10 Kernel control groups #
Kernel Control Groups (“cgroups”) are a kernel feature for assigning and limiting hardware and system resources for processes. Processes can also be organized in a hierarchical tree structure.
10.1 Overview #
Every process is assigned exactly one administrative cgroup. cgroups are ordered in a hierarchical tree structure. You can set resource limitations, such as CPU, memory, disk I/O or network bandwidth usage, for single processes or for whole branches of the hierarchy tree.

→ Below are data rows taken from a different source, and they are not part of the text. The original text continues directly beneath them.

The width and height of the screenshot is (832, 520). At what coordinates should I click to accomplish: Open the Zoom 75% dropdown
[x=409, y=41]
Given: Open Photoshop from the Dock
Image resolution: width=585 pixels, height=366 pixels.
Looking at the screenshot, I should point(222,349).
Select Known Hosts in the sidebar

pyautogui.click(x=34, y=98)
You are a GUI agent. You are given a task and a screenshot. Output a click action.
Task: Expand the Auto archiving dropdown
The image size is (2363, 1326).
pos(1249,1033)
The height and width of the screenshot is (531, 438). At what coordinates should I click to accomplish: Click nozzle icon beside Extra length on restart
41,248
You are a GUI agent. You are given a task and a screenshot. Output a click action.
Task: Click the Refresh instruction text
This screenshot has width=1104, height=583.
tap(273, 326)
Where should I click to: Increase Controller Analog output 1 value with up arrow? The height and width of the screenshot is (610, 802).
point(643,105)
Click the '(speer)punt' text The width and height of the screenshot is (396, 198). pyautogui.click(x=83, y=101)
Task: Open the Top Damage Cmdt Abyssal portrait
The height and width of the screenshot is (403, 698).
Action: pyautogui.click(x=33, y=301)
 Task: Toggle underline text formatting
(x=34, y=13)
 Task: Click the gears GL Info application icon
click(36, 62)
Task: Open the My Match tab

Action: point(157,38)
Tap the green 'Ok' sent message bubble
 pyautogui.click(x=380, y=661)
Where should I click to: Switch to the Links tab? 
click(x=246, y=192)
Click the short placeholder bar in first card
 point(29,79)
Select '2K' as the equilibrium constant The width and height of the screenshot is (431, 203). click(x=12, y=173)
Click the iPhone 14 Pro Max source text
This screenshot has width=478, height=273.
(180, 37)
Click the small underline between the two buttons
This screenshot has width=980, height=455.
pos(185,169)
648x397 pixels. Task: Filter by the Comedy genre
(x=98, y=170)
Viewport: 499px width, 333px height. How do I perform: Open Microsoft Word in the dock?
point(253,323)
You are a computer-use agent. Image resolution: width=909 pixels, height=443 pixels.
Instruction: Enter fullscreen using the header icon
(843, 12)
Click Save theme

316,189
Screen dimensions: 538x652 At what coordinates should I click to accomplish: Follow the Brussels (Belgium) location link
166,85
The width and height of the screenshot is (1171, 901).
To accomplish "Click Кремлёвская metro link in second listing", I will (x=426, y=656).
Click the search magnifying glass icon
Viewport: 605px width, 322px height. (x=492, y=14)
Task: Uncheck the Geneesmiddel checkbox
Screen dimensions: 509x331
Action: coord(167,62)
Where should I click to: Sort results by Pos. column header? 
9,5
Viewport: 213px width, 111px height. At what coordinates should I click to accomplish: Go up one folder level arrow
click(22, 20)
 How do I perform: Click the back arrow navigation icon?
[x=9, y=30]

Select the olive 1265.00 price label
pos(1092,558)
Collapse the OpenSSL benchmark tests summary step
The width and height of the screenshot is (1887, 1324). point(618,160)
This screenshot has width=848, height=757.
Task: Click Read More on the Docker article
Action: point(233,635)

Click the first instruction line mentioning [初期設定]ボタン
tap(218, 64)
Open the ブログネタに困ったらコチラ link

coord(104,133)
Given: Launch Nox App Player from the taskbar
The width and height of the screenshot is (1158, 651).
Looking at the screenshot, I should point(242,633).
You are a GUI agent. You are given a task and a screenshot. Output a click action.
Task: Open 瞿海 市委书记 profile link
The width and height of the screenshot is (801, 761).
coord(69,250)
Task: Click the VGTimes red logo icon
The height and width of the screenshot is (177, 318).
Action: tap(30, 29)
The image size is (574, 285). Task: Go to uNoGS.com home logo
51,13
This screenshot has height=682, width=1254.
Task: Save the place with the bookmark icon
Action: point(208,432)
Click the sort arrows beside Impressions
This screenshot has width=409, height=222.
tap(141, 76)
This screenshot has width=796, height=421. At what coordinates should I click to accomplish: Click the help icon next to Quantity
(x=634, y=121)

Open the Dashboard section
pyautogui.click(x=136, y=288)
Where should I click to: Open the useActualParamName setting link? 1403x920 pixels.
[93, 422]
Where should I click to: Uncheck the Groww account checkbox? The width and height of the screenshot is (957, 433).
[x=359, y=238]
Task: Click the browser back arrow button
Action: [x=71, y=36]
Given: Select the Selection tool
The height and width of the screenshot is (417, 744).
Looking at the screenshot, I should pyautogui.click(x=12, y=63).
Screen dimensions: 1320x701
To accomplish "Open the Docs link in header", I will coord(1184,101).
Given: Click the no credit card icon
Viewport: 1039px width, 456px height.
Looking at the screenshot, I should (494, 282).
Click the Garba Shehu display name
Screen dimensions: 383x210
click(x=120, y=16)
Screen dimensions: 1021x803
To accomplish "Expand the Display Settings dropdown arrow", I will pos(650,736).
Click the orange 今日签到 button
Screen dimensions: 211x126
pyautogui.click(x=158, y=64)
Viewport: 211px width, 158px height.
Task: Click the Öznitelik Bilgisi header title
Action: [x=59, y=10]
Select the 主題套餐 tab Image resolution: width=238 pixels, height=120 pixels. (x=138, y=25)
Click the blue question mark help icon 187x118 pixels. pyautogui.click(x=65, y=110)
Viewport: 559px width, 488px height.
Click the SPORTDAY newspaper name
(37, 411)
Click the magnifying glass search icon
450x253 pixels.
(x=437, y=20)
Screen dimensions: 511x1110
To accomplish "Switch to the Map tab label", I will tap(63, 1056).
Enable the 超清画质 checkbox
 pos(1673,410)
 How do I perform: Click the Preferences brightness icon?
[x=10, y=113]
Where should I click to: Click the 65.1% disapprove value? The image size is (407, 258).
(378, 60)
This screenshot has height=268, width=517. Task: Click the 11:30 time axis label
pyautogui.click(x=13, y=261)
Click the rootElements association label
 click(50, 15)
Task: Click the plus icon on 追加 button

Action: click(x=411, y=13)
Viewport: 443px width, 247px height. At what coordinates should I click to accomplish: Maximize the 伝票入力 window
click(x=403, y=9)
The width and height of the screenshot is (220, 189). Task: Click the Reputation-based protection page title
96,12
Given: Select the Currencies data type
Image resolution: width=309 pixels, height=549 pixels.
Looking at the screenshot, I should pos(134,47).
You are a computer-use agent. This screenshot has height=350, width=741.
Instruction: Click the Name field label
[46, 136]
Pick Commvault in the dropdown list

      On SUSE Linux Enterprise Desktop, systemd uses cgroups to organize all processes in
      groups, which systemd calls slices. systemd also provides an
      interface for setting cgroup properties.
    
      The command systemd-cgls displays the hierarchy tree.
    
The kernel cgroup API comes in two variants—v1 and v2. Additionally, there can be multiple cgroup hierarchies exposing different APIs. From many possible combinations, there are two practical choices:
- unified: v2 hierarchy with controllers 
- hybrid: v2 hierarchy without controllers, and the controllers are on v1 hierarchies (deprecated) 
The default mode is unified. There is a hybrid mode that provides backward compatibility for applications that need it.
You may set only one mode.
10.1.1 Hybrid cgroup hierarchy #
cgroup v1 has been deprecated, and might be removed in a future release.
        To enable the hybrid control group hierarchy, append
        systemd.unified_cgroup_hierarchy=0 as a kernel
        command-line parameter to the GRUB 2 boot loader. For more details
        about configuring GRUB 2, refer to 第18章 「ブートローダGRUB 2」.
      
10.2 Resource accounting #
Organizing processes into different cgroups can be used to obtain per-cgroup resource consumption data.
The accounting has comparatively small but non-zero overhead, whose impact depends on the workload. Activating accounting for one unit also implicitly activates it for all units in the same slice, and for all its parent slices, and the units contained in them.
      The accounting can be set on a per-unit basis with directives such as
      MemoryAccounting= or globally for all units in
      /etc/systemd/system.conf with the directive
      DefaultMemoryAccounting=. Refer to man
      systemd.resource-control for the exhaustive list of possible
      directives.
    
10.3 Setting resource limits #
Be aware that resource consumption implicitly depends on the environment where your workload executes (for example, size of data structures in libraries/kernel, forking behavior of utilities, computational efficiency). Hence it is recommended to (re)calibrate your limits should the environment change.
      Limitations to cgroups can be set with the systemctl
      set-property command. The syntax is:
    
#systemctl set-property [--runtime] NAME PROPERTY1=VALUE [PROPERTY2=VALUE]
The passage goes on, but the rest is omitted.